El diseño original consistía en un
pórtico labrado en la roca de tal forma que superponiendo arcos de cada vez
menos radio, se creara una sensación de profundidad y ascensión. El pórtico
daría paso a una escalinata de piedra dividida por una hilera de columnas de
base cuadrada y capitel palmiforme cuyas nervaduras entrelazarían entre sí
jugando con la idea de un bosque de árboles gigantes de piedra. La escalinata
debía desembocar al fin en un segundo pórtico que daría paso a una plaza
ovalada situada a ochenta codos de altura respecto de la puerta principal. A
partir de este, el trabajo pertenecía a la cofradía de Mjör, que se encargaría
de la plaza ovalada y las dependencias que la flanqueaban, es decir retén de
guardia, caballerizas, vigilancia aduanera y entrada a la ciudad subterránea
que se construiría tras él. Naturalmente los plazos eran importantes y la
coordinación entre cofradías fundamental ya que trabajaban de manera simultánea
y no sería la primera vez que un túnel comenzado al mismo tiempo desde sus
extremos no coincidiera en su punto central por un error de cálculo. No
obstante con el paso de los siglos, los miembros de su raza habían ideado
ingeniosos sistemas de nivelado hidráulico de tal modo que dirigiendo grandes
masas de agua a través de sus túneles de roca, conseguían una precisión casi
perfecta en sus obras.
La tienda de Fanafar estaba situada
a una prudente distancia del lugar de la obra, pues los desprendimientos
producidos por el trabajo de la roca era algo que no había que olvidar. Sobre
ella se encontraba un ajado tapiz encastrado en un bastidor de madera de nogal,
en él se dibujaba pálido un escudo de armas ya casi invisible por el desgaste:
tres mayos de plata, el central más alto y a los lados los otros dos cada vez
más bajos, en campo de gules y sobre el escudo la leyenda: "uno de
tres", blasón del Gremio de los Tres Mayos cuya jefatura ostentaba Fanafar
en la actualidad.
Partió este de la tienda seguido por
su asistente, el escuálido Mim, que iba ridículamente sobrecargado con
innumerables rollos de planos, tinta de varios colores, plumas afiladas de
ganso y un pequeño tesoro de plomadas de bronce, escuadras, cartabones,
sextantes y bobinas de cintas de medir elaboradas en tiras de piel cuidadosamente
curtidas y alisadas para que fueran lo más precisas posible. Este pequeño
tesoro de utensilios había sido heredado por Fanafar de su padre Huguin, quien
a su vez lo heredó del suyo.
Cerrando la comitiva iba arrastrando
su mayo, un malhumorado adolescente de incipiente barba y ojos enrojecidos.

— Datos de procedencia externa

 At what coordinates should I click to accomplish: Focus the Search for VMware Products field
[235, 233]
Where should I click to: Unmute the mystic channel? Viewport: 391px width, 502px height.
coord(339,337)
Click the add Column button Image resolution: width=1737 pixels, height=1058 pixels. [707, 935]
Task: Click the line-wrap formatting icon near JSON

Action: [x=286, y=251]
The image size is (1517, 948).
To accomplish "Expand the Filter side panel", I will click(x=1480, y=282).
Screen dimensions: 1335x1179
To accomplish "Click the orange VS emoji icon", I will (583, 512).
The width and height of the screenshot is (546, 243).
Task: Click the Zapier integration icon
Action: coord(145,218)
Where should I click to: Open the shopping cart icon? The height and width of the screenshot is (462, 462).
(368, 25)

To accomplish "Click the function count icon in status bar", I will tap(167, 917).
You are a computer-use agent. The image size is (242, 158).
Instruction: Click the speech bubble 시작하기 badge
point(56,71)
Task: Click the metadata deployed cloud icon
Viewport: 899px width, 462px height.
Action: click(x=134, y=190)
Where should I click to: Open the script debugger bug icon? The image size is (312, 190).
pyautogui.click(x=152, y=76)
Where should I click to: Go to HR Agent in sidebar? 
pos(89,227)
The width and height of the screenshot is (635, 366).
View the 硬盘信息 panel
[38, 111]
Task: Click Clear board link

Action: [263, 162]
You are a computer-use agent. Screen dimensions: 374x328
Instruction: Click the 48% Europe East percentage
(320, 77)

Este chico que rezongaba a cada paso de camino a la cantera no era otro que
Thorik, quien desoyendo el consejo del ingeniero jefe, su padre, había
celebrado la noche anterior el inicio de las obras con sus dos camaradas de
juerga, Froder "el ancho" y "barbasralas" Grim, ambos
miembros del gremio y borrachines incorregibles, pues entre sus pasiones se
encontraban la cerveza negra de centeno y fumar en sus bienamadas pipas la
conocida como Hierba Roja, un malsano producto que a juicio de su padre, estaba
pudriendo el cerebro de los asiduos a ese infecto vicio. Estas ocupaciones
solían prolongarlas juntos hasta altas horas de la noche y eran en este momento
causa del evidente mal humor del joven adolescente.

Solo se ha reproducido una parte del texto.